First Lady Wants You To Monitor Your Family For Racial Statements They Might Make

First Lady Michelle Obama released a statement that said that the federal government only has so much power to stop racism and that students should monitor their relatives, friends and co-workers over any racial statements they might make.

“[O]ur laws may no longer separate us based on our skin color, but nothing in the Constitution says we have to eat together in the lunchroom, or live together in the same neighborhoods,” Michelle Obama said. “There’s no court case against believing in stereotypes or thinking that certain kinds of hateful jokes or comments are funny.”

Mrs. Obama added that students need to “drag my generation and your grandparents’ generation along with you,” to fight racism.

“Maybe that starts simply in your own family, when grandpa tells that off-colored joke at Thanksgiving, or you’ve got an aunt [that] talks about ‘those people,’” she said. “Well, you can politely inform them that they’re talking about your friends.
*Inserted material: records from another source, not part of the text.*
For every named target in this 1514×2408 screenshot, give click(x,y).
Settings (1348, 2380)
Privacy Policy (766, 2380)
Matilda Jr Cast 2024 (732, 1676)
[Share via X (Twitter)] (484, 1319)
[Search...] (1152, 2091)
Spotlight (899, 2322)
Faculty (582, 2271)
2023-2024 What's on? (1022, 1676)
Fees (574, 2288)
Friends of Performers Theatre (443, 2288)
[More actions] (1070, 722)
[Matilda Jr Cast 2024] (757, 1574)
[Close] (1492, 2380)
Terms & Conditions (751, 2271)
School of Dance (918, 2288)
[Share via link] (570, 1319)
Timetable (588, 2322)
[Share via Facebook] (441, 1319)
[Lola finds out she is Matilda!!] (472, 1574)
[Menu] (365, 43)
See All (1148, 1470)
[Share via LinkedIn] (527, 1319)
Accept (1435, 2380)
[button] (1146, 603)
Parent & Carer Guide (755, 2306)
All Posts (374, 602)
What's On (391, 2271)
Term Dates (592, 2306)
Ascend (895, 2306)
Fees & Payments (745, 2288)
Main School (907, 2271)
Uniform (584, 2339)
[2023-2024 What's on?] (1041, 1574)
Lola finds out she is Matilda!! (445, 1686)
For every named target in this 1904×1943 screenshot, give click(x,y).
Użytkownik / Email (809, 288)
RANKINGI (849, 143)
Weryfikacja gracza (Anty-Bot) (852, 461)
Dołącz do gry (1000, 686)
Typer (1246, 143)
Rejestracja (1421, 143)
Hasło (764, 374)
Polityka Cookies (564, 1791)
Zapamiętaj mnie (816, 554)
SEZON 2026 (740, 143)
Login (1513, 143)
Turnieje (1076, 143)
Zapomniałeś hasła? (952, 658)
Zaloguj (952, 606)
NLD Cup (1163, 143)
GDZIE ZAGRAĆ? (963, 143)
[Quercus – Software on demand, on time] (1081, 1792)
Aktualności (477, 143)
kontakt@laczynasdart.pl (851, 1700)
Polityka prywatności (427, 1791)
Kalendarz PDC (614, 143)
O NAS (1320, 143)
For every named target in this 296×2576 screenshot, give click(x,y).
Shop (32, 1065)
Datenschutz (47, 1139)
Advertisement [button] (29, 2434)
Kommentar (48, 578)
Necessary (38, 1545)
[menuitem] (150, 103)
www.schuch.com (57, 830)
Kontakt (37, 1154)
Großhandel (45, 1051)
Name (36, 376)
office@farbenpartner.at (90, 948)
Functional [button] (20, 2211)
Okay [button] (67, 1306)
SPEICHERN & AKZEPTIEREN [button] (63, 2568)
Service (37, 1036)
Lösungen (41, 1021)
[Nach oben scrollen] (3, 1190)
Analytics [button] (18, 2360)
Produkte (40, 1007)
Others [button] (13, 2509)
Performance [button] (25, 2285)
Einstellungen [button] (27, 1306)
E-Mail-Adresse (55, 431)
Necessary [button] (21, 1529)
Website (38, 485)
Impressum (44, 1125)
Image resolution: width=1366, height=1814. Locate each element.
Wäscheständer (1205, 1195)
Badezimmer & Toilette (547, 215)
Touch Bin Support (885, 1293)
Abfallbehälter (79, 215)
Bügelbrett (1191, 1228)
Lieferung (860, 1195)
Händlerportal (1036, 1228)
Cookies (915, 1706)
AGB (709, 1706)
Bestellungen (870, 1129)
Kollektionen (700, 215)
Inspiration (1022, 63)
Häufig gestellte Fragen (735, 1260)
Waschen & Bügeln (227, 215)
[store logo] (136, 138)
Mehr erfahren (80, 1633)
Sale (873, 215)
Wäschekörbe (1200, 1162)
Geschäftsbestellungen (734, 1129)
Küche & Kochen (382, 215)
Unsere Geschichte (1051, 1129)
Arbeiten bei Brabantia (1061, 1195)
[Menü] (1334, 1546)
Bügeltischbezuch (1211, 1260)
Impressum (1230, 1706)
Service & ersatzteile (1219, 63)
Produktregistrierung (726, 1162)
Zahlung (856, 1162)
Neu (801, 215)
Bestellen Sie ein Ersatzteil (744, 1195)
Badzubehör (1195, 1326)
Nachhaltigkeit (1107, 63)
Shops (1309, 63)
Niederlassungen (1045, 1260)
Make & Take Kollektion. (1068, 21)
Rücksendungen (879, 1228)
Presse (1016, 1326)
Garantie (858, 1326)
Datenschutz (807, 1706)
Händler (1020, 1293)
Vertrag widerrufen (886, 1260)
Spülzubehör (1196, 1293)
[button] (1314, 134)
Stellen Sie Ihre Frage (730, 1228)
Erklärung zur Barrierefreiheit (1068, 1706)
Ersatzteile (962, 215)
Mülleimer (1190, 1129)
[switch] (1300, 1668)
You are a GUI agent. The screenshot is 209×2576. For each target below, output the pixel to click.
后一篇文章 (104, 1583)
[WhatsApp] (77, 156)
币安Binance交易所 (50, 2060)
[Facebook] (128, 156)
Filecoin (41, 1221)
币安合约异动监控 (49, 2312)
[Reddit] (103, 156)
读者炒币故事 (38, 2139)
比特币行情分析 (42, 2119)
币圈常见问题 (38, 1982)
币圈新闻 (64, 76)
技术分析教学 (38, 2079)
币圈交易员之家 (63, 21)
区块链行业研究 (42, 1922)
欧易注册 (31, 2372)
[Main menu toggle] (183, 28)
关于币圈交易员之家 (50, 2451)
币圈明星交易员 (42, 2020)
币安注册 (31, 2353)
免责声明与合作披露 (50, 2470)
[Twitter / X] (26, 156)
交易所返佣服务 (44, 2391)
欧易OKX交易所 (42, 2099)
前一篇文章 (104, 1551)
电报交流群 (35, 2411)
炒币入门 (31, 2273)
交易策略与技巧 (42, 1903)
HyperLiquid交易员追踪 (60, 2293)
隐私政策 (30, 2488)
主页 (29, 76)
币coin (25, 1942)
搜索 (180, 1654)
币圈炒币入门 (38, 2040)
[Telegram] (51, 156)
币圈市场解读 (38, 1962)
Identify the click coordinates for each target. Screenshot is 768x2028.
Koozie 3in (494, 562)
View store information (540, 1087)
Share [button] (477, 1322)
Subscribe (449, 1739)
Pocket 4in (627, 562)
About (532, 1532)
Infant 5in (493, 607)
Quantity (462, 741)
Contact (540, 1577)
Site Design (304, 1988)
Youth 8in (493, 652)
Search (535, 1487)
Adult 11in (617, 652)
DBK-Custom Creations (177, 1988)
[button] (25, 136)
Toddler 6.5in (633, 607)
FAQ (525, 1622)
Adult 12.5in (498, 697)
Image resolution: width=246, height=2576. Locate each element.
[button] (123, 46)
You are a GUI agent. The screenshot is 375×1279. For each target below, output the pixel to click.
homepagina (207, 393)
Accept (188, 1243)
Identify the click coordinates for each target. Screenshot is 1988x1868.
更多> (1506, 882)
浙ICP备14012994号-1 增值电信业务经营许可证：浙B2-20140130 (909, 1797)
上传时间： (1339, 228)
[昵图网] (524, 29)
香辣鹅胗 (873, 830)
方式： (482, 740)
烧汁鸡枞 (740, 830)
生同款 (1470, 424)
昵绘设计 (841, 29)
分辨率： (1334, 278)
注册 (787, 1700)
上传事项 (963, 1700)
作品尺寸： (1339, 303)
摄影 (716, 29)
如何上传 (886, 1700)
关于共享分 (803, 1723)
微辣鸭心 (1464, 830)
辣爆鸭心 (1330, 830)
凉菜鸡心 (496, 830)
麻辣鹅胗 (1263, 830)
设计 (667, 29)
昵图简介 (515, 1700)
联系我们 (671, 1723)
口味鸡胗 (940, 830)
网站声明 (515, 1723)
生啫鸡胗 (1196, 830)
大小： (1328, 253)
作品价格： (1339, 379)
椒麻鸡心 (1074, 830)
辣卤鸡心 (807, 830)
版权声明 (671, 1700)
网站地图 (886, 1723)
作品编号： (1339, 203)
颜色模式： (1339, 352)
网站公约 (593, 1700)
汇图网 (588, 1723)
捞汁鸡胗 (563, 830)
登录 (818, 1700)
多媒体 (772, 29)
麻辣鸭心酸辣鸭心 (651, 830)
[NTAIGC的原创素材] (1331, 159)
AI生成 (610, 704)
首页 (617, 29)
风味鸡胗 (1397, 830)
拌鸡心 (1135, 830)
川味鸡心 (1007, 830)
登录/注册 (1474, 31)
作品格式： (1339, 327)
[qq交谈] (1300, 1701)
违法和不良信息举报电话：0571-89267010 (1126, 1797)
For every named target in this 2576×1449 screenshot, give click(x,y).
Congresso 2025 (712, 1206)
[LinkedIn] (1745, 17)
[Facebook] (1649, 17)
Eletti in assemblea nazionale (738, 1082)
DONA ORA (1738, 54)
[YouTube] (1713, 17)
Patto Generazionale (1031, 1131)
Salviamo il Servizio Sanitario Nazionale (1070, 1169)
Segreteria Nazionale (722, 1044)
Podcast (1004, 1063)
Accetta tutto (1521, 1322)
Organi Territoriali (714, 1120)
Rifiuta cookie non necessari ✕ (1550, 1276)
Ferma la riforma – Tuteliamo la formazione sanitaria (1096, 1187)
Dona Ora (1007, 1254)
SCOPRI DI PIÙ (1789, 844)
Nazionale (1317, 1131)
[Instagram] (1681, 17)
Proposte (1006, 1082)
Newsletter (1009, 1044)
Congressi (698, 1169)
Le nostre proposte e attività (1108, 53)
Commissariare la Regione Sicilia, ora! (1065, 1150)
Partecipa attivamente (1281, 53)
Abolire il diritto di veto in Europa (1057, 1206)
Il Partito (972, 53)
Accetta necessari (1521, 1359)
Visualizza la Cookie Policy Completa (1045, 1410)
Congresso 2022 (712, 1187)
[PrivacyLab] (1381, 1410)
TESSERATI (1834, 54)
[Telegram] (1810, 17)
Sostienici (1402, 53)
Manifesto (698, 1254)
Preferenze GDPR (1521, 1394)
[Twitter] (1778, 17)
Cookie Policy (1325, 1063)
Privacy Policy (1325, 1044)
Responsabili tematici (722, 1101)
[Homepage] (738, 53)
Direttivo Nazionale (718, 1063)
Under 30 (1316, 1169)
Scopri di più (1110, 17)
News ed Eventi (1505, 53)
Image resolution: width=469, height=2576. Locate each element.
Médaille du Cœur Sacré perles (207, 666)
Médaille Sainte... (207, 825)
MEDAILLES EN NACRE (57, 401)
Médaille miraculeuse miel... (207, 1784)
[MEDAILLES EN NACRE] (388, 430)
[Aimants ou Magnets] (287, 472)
“Or maybe it’s when you go off to college and you decide to join a sorority or fraternity, and you ask the question, how can we get more diversity in our next pledge class?” she added. “Or maybe it’s years from now, when you’re on the job and you’re the one who asks, do we really have all the voices and viewpoints we need at this table?

“But no matter what you do, the point is to never be afraid to talk about these issues, particularly the issue of race,” she said.

Mrs. Obama’s remarks came on the 60th anniversary of the supreme court decision in Brown v. the Board of Education, which made it unconstitutional to segregate public schools according to race.